- Born: Golconda Sultanate (present-day South India)
- Other names: Abdullah Yazdi, ʿAbdu'llāh Ṭabīb, ʿAbd Allāh Ṭabīb, ʿAbd Allāh Yazdī
- Occupation(s): Unani physician; writer
- Era: Mughal period (Golconda Sultanate)
- Notable work: Farid (also known as Tibb-i Faridi)

= Abdullah Tabib =

Unani physician and writer

Abdullah Tabib, also known as Abdullah Yazdi, (Note: Other transliterations of the name include 'Abdu'llāh Ṭabīb, 'Abdu'llāh Yazdī, 'Abd Allāh Ṭabīb, and 'Abd Allāh Yazdī) was a Unani physician and writer from the Golconda Sultanate of present-day southern India. He is best known for writing the medical book Farid, also known as Tibb-i Faridi.

== Biography ==

Abdullah Tabib was a famous physician of Golconda. He lived during the reign of Muhammad Quli Qutb Shah (r. 1580–1612), to whom he dedicated his work Farid. The author calls himself "Abdullah Tabib" in the book's preface. The end of the book's Bodleian Library manuscript, in which two leaves were added much later, calls him Abdullah Yazdi. Another work, Subh-i Sadiq, dates Abdullah Yazdi to the same period, and describes him as an immigrant to India and a pupil of Khwaja Jamaluddin Mahmud Shirazi.

== Works ==

Abdullah Tabib's Farid (Note: Also known as Tibb-i-Farid, Tibbi-i Farid, Tibb Farid, or Tibb-i Faridi) is a work on medicine that discusses hygiene and treatment of diseases through proper food and simple drugs. For example, the author considers polygonum aviculare (anjabar or knot grass) as the best drug for treating hematuria. The introduction of the book discusses the essentials of health and its preservation. The book has a chapter dealing with common human diseases, and a conclusion divided into three parts. The author quotes from several earlier writers including Hippocrates, Plato, Masawaiyh, Abu Bakr al-Razi, and Ibn Zuhr. The manuscripts of Farid are available at Bodleian Library (possibly from late 17th century), Khuda Bakhsh Oriental Library (1763 CE), and the Nizamia Tibbi College Library.
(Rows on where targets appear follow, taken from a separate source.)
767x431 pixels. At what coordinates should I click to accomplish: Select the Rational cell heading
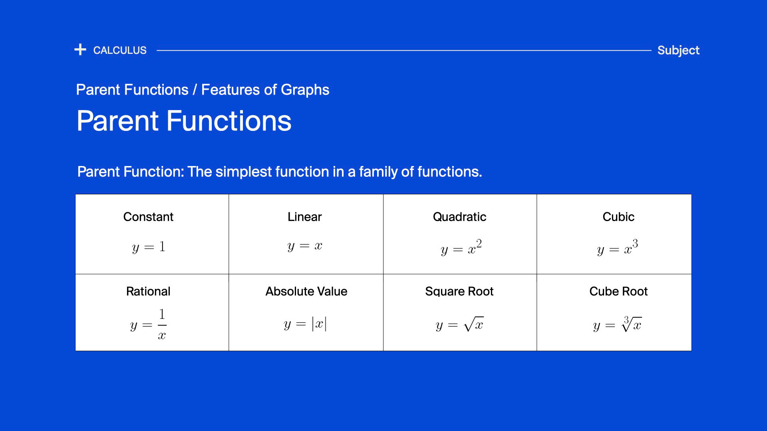point(148,291)
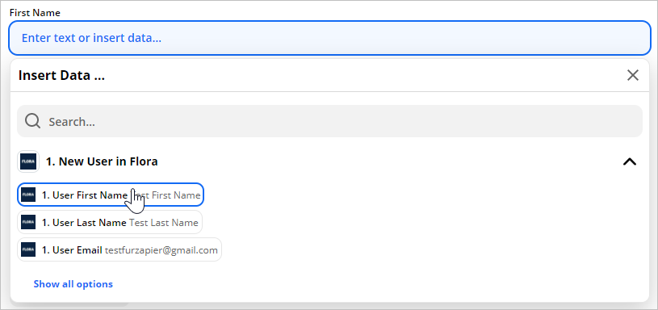Collapse the New User in Flora section

pyautogui.click(x=630, y=161)
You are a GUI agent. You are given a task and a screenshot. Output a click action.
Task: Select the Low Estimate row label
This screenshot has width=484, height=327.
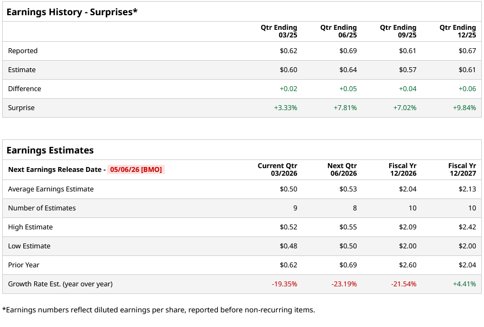coord(29,246)
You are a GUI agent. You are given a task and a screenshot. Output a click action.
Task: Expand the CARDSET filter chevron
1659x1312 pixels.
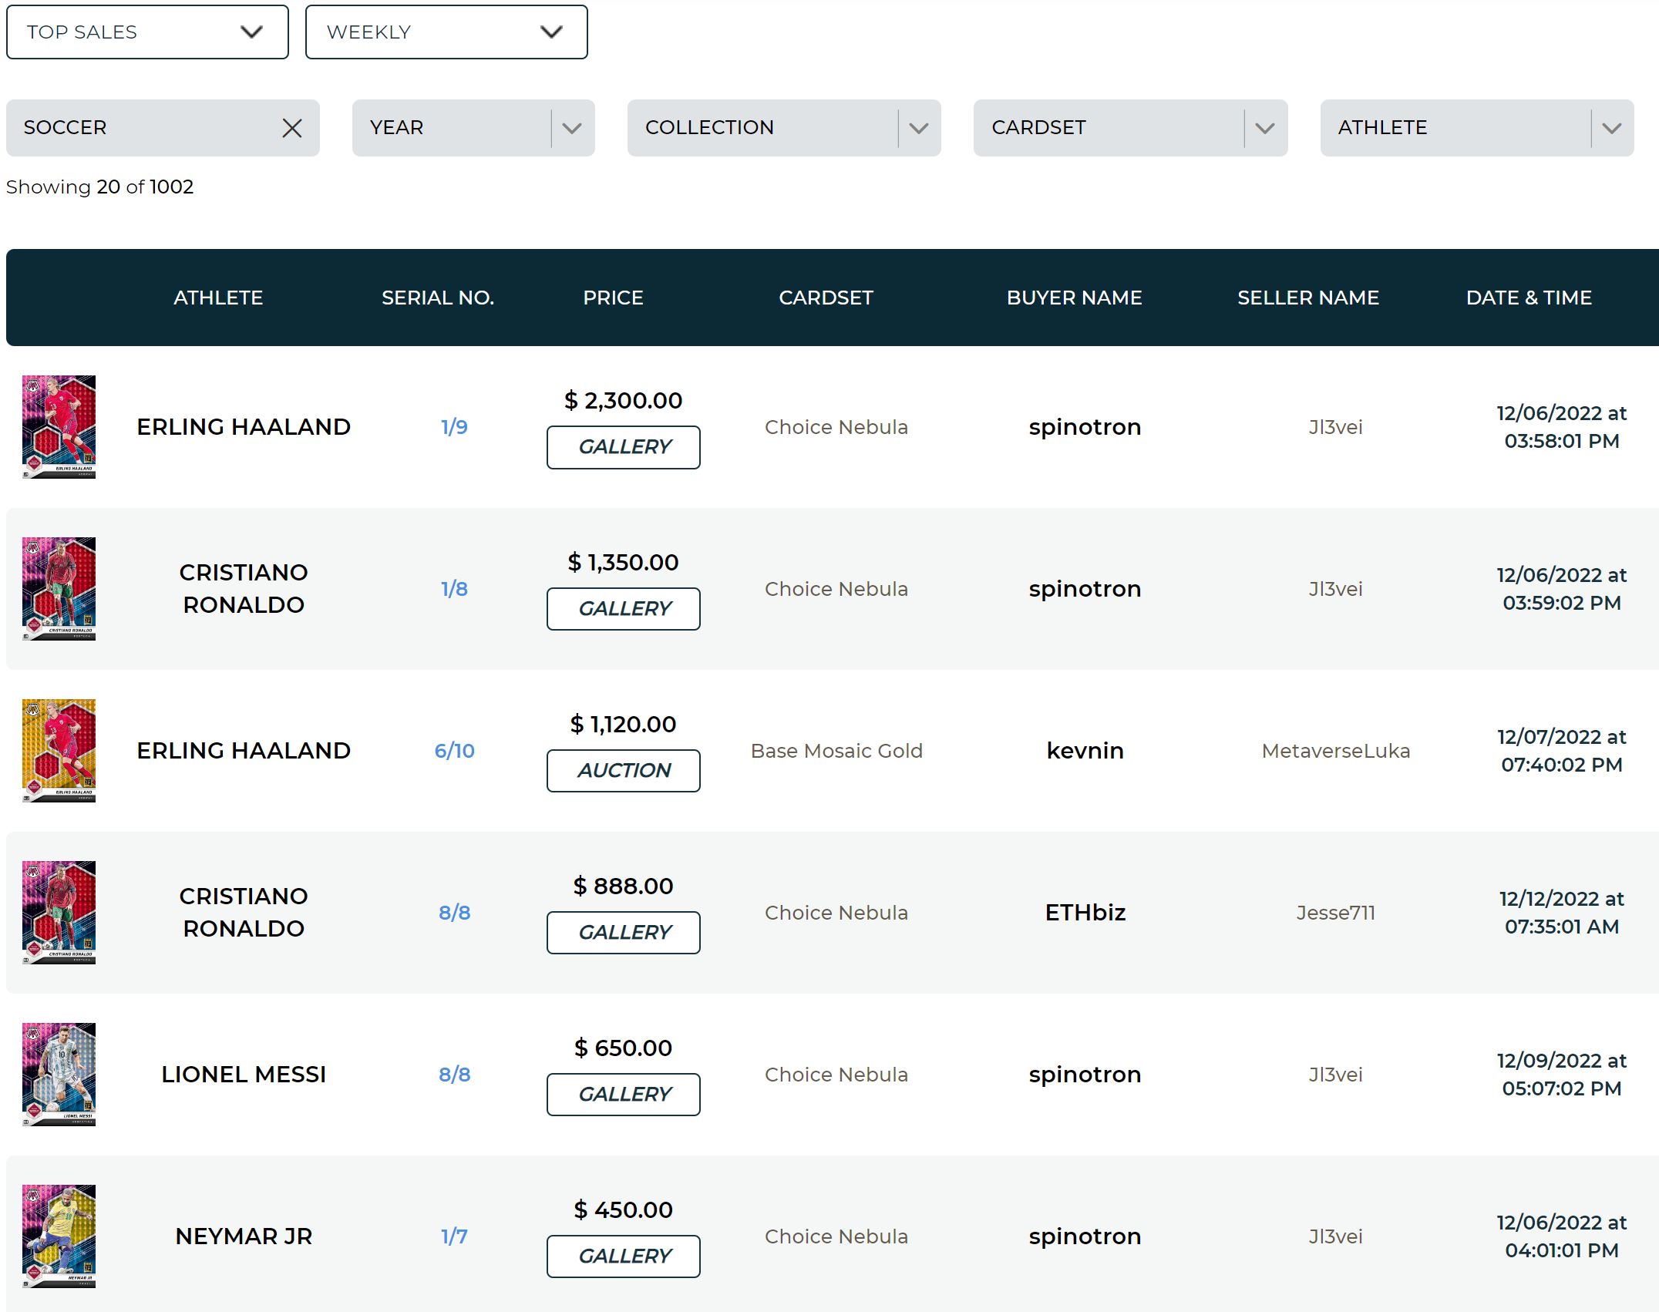click(x=1264, y=128)
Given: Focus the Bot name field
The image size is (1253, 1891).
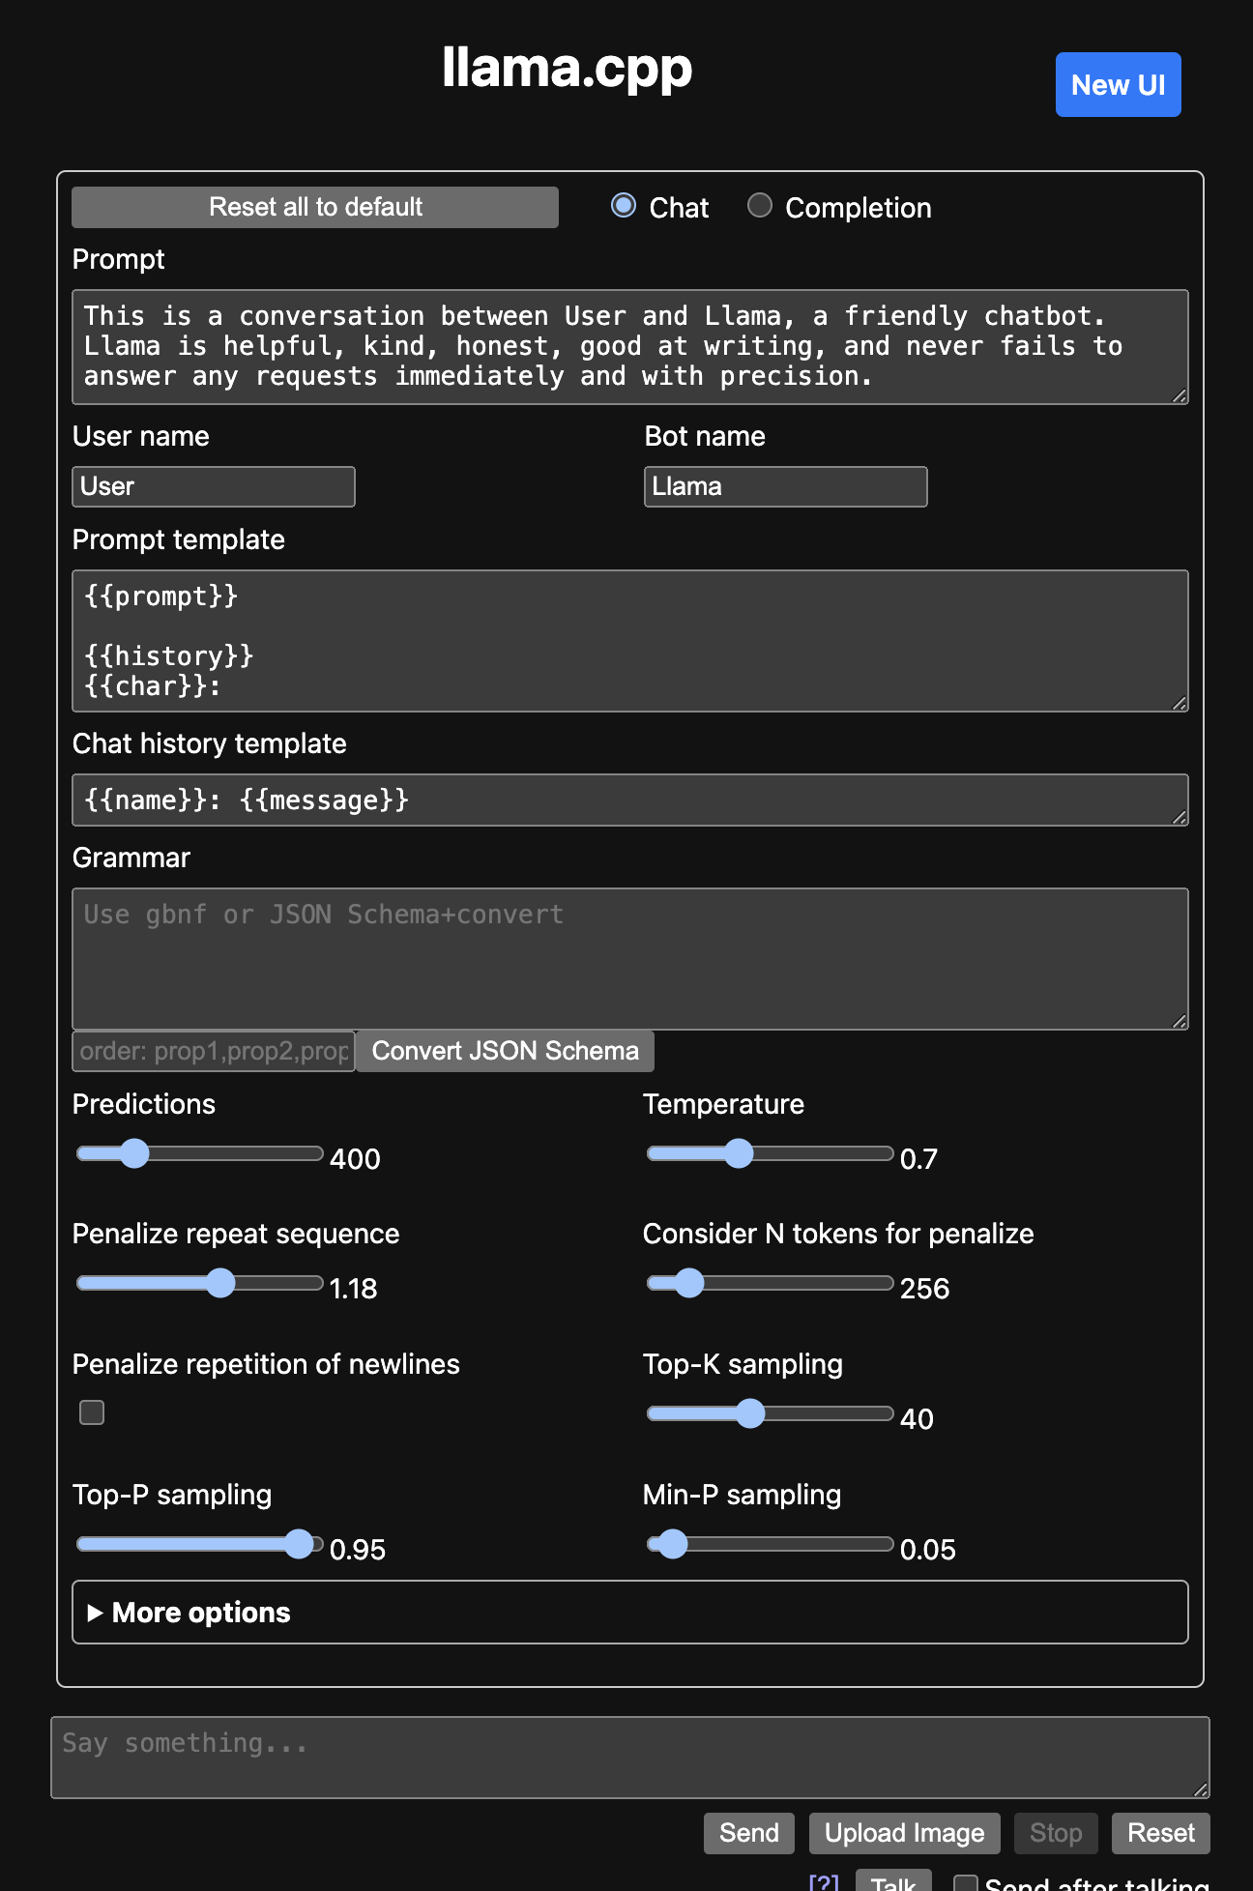Looking at the screenshot, I should [x=785, y=486].
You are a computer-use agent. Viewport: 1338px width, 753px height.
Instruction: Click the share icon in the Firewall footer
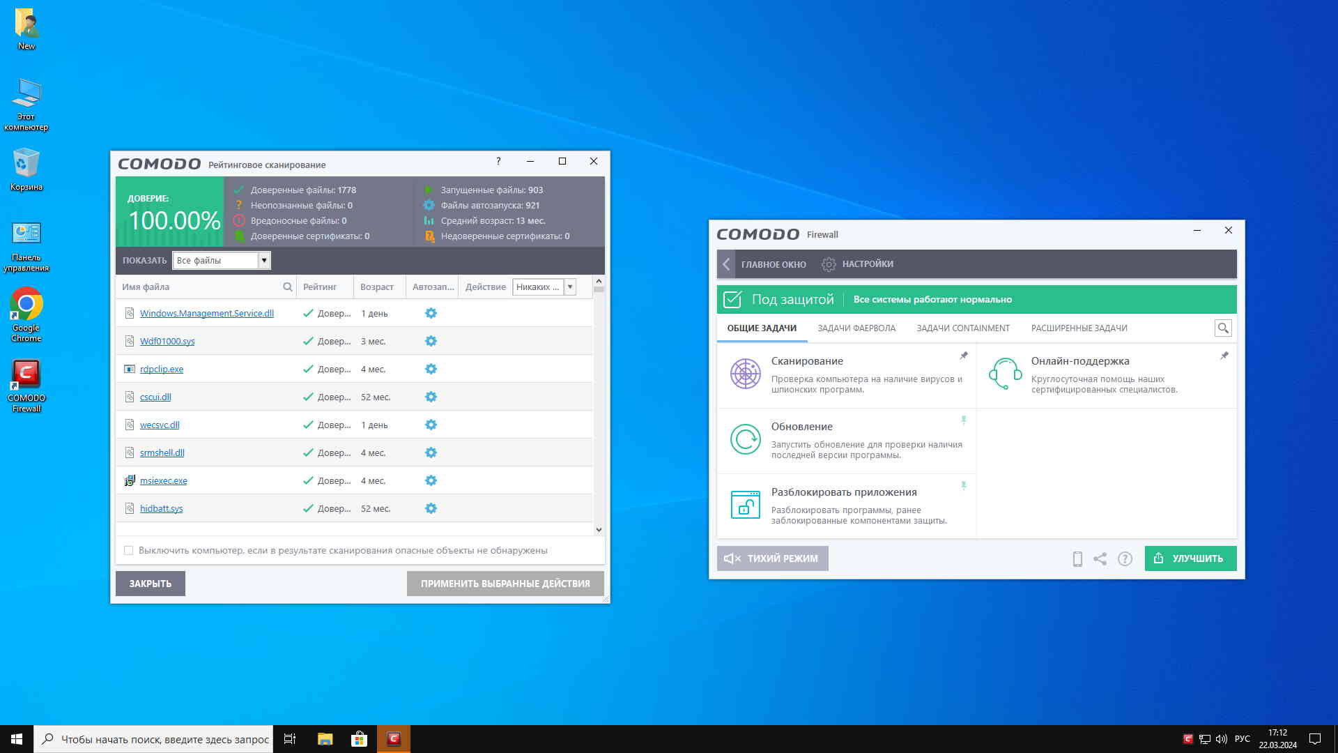(1100, 558)
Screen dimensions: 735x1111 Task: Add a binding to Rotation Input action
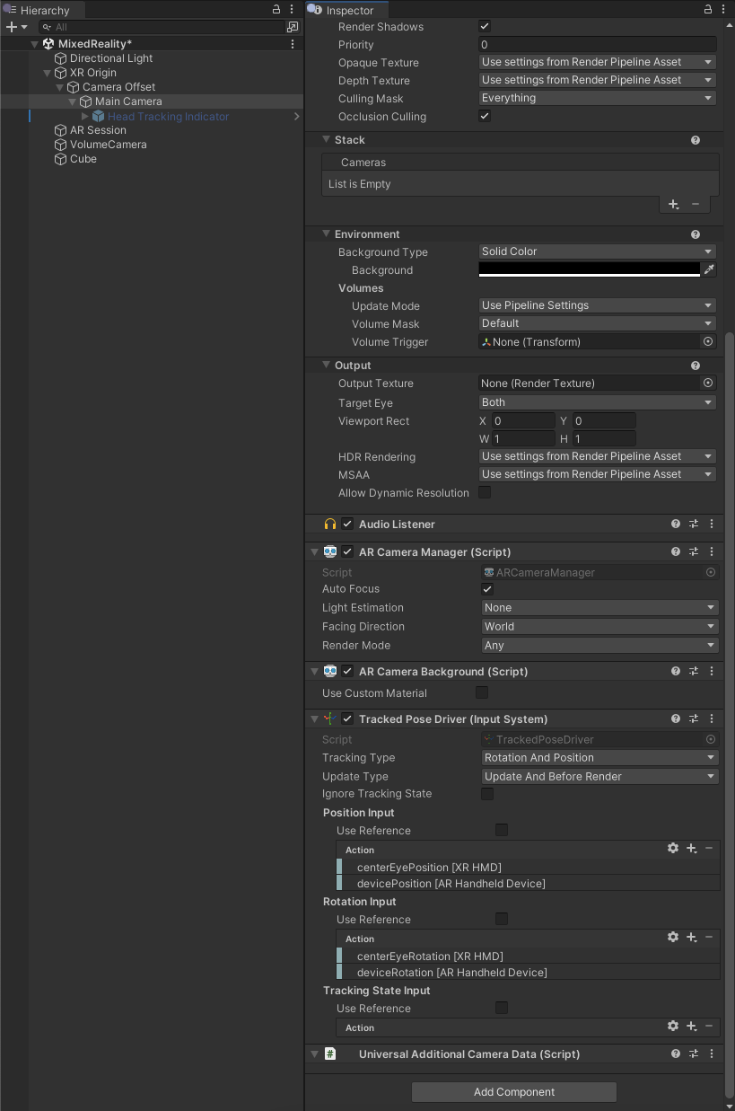click(692, 937)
The works attributed to Abdullah Yazdi include Hashiyah bar Mukhtasar Talkhis, Hashiyah bar Sharh-i Tajrid, and Hashiyah bar Tahzib.

According to Charles Ambrose Storey, a work titled Tibb i Faridi, attributed to Farid al-Din, may be same as Abdullah Tabib's Farid. It is known from a manuscript at the Government Oriental Manuscripts Library in Chennai, but does not contain any preface or colophon. It contains 368 chapters dealing with a particular disease and its treatment.